In more neutral exploits, inmates while away the hours watching television, playing cards and napping. Those who are more industrious may read, write, draw, or complete various puzzles for slightly more mental stimulations. While close to “productive” activity, these pursuits are nonetheless essentially selfish. There are no external demands upon my time, any expectations, schedules or needs. As is the case with any routine in which one repeatedly engages, inmates indubitably become accustomed to this excessive self-focus.

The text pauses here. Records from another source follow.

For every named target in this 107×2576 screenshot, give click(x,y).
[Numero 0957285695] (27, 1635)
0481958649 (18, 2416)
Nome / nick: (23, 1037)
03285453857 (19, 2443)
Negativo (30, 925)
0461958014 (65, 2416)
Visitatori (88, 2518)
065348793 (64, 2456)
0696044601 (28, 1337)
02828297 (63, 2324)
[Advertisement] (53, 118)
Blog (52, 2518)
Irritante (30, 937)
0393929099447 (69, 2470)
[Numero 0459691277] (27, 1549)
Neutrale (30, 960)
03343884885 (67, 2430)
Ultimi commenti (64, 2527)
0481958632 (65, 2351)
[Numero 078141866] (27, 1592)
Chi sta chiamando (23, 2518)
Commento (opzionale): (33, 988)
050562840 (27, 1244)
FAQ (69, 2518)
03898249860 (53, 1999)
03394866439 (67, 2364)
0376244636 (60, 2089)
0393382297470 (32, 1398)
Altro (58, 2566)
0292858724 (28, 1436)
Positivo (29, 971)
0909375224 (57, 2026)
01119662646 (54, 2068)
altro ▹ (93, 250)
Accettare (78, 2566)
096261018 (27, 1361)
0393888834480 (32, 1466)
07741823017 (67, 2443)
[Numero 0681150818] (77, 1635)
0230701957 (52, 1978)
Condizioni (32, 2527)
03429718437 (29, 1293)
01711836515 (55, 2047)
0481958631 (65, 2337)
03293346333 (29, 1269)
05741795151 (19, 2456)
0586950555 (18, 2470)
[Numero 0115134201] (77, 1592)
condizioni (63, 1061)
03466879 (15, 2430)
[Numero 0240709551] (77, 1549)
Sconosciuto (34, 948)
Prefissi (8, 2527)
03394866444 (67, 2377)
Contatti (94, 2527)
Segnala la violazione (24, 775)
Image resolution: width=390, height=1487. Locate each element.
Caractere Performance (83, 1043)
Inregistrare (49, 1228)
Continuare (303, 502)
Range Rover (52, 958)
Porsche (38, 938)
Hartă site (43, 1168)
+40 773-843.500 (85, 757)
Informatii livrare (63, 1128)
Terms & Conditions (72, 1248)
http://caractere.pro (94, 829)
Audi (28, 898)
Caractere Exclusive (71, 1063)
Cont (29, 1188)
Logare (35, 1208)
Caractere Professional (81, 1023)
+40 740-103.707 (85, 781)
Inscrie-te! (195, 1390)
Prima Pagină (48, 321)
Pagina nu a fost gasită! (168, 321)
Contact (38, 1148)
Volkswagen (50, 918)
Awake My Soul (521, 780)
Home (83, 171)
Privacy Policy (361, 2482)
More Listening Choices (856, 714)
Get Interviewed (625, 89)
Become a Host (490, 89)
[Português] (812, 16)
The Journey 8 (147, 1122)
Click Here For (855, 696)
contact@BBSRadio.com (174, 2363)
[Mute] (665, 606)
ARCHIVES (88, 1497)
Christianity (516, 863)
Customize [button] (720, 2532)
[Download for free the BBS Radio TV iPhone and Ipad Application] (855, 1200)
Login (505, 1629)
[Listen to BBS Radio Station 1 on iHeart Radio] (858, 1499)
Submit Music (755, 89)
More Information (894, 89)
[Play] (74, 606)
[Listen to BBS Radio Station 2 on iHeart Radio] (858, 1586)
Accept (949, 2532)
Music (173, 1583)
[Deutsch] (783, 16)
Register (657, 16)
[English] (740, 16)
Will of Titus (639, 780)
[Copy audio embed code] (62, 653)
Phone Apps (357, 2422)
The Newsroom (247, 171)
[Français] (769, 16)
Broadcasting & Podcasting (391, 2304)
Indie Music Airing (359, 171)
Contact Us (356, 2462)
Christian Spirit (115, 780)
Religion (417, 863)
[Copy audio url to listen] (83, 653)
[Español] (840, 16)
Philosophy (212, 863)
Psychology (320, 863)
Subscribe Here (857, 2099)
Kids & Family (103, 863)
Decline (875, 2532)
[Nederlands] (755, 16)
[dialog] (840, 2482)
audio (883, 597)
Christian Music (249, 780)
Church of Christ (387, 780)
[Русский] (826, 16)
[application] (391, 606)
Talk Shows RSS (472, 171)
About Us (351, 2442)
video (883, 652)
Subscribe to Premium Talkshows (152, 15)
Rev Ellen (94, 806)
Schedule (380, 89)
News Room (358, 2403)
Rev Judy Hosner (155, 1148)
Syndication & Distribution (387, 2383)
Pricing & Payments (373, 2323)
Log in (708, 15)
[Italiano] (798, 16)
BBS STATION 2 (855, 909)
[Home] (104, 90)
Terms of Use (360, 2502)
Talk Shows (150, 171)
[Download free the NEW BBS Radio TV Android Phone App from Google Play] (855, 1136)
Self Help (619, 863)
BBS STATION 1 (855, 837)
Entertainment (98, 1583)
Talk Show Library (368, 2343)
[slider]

The bureaucratic rigidity that excessively restricts activity, paradoxically serves to teach and reinforce behaviors that runs directly counter to the purported goals of incarceration. During the long months that inmates spend in a county jail, we are at risk of solidifying into ingrained habit the ways in which we pass our time. Prior to my incarceration, I was a professional and full time working mother. I was ceaselessly occupied, predominantly in the service of others, whether in significant or mundane activities. Now I have extraordinarily minimal responsibilities. I must keep my belonging orderly, make my bunk whenever I am not in it, and otherwise do as I am told. I have indeed set expectations for myself, in terms of using my time as proactively as possible. I engage in physical exercise daily, make efforts to stay abreast of current events, and challenge my cognitive faculties regularly. When opportunities present themselves, I listen to heartaches shared and offer support. I refrain from both napping and excessive television watching, I stay in constant contact, both written and via phone, with my family and other loved ones. I have availed myself with gusto of the scarce volunteer possibilities that have come my way. In essence, I expend heroic effort to shape the amorphous hours into constructive endeavors.
I read my paltry list of daily activates and am baffled at the notion that this circumstance in any way serves the greater good. Enforced idleness does not assist with efforts toward rehabilitation; In fact, the old adage that “idle hands are the devil’s workshop” is exemplified hourly around me. Not all inmates succumb to bored temptation and engage in deleterious pastimes. There are those, internally motived, who work assiduously at self-improvement. Nonetheless, the institutional milieu instills mindless dependence. This lesson, osmatically internalized, further inhibits the skills and Herculean persistence required to successfully reintegrate into society as productive members.